SELECTED EXTRACT:
= = = = =

Earlier, when the Indian Patent system was not in compliance with TRIPS, there was a risk of a healthy Patent protection provision in India. But today the condition has changed. India is now a member of the TRIPS agreement and our patent system is fully compliant with the TRIPS. Even though the Indian Patent Act contains all the TRIPS flexibilities, the relevant provisions require fine-tuning, especially those related to patent protection, compulsory license, and government use.

Conclusion

The past decade attempts to conclude crucial amendments to the Patent Act of 1970 and has built up a firm base for a fully functional patent system. IPR influence in the current regime is much affected by its awareness and intellect nature. In the current scenario, various important steps have been taken in reaching IPR to a new height and compliance with USPTO, EPO, and other countries’ IPR regime, and it was believed that more steps have to be taken. Further, people are still unaware of IPR and its advantages in taking rights for their intellectual property. In such cases, the government should promote awareness of IPR in remote areas.

= = = = =

DATA SHOWN:
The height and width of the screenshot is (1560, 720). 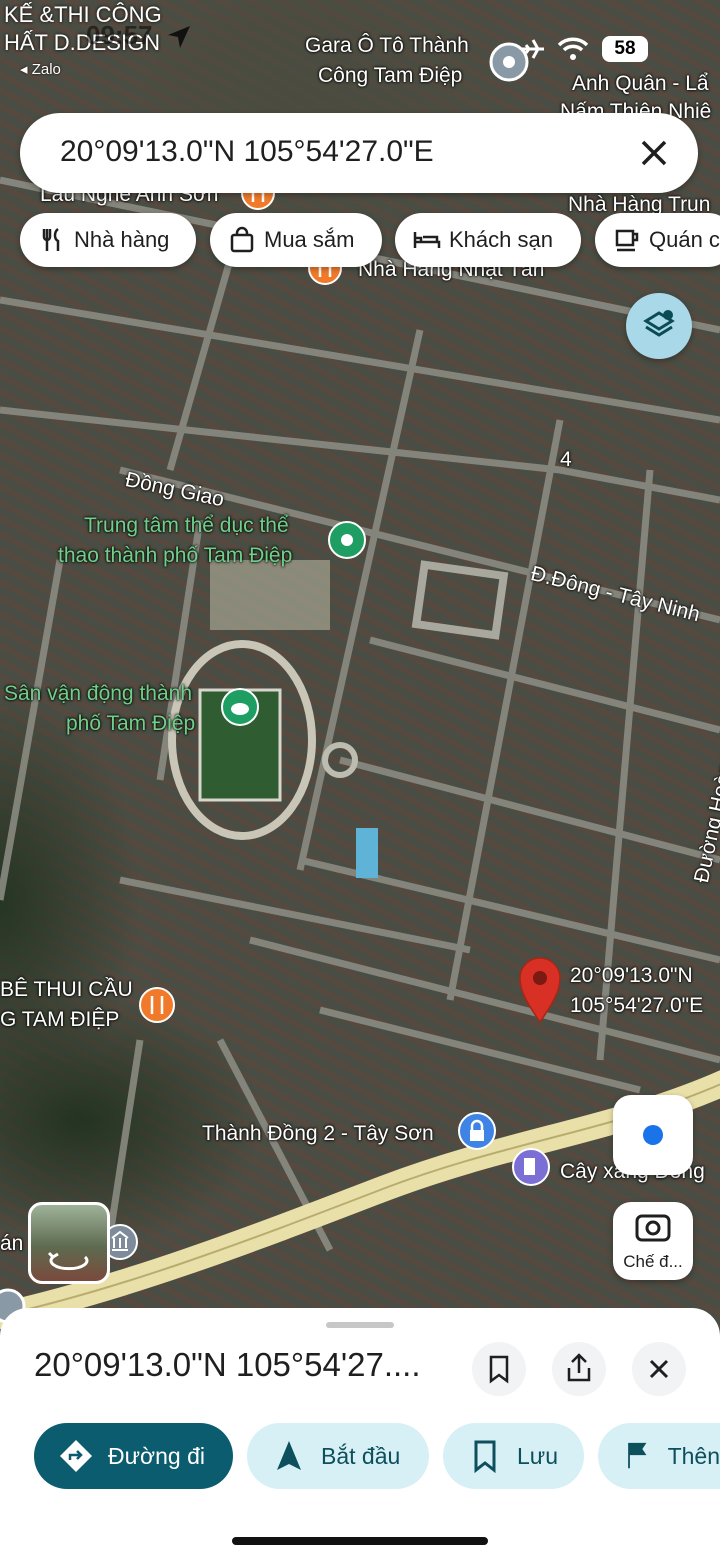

= = = = =

REQUEST A:
In the passage on India's patent system, which provisions of the Indian Patent Act need fine-tuning?
REQUEST B:
From the passage on India's patent system, copy out word for word the stretch from "Earlier, when the" through "and government use.".
Work only from the passage on India's patent system, not the data.

EXERCISE ANSWER A:
Those related to patent protection, compulsory license, and government use.

EXERCISE ANSWER B:
Earlier, when the Indian Patent system was not in compliance with TRIPS, there was a risk of a healthy Patent protection provision in India. But today the condition has changed. India is now a member of the TRIPS agreement and our patent system is fully compliant with the TRIPS. Even though the Indian Patent Act contains all the TRIPS flexibilities, the relevant provisions require fine-tuning, especially those related to patent protection, compulsory license, and government use.